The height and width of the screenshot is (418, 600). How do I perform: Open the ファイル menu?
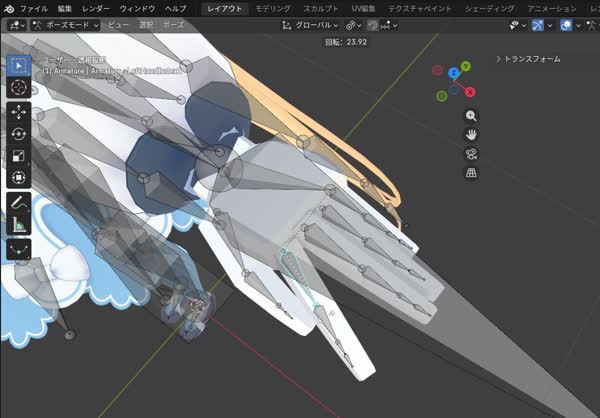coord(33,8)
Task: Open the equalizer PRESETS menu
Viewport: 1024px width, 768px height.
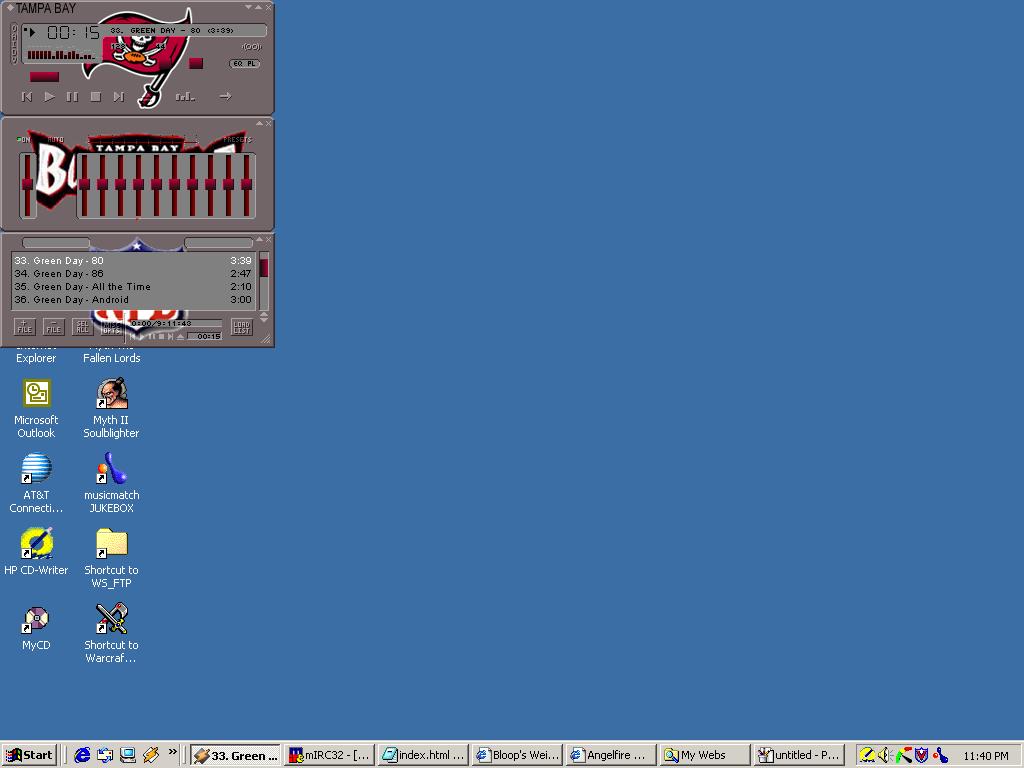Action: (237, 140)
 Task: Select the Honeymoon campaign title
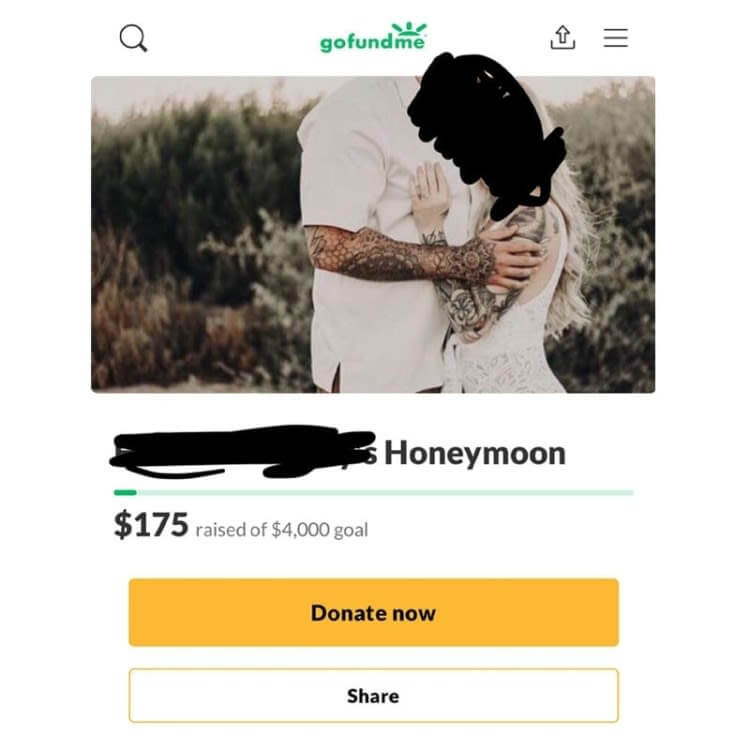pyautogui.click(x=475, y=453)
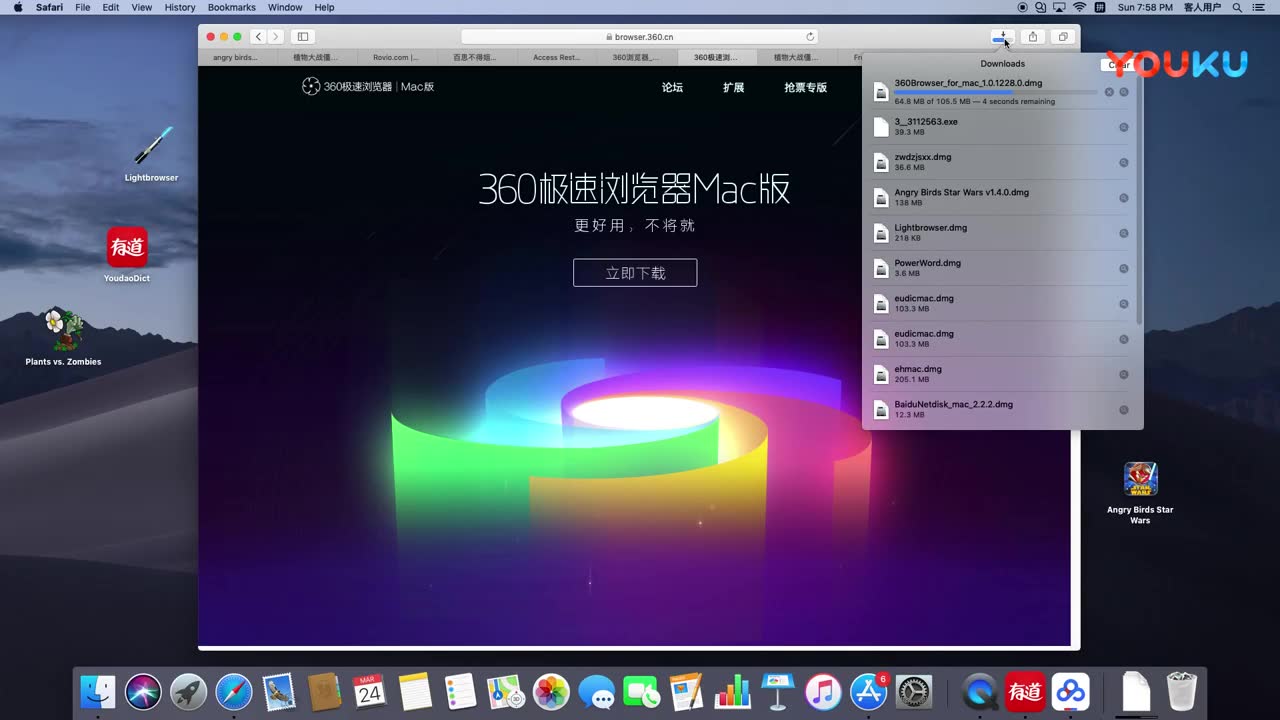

DIRECTIONS FOR THIS TASK
Your answer should consist solely of the lines from the one holding "Task: Open the equalizer PRESETS menu" through the end of the listing, reproduced exactly and without pictures.

RESULT FOR THIS TASK
Task: Open the equalizer PRESETS menu
Viewport: 1024px width, 768px height.
Action: (237, 140)
 Task: Select the Honeymoon campaign title
pyautogui.click(x=475, y=453)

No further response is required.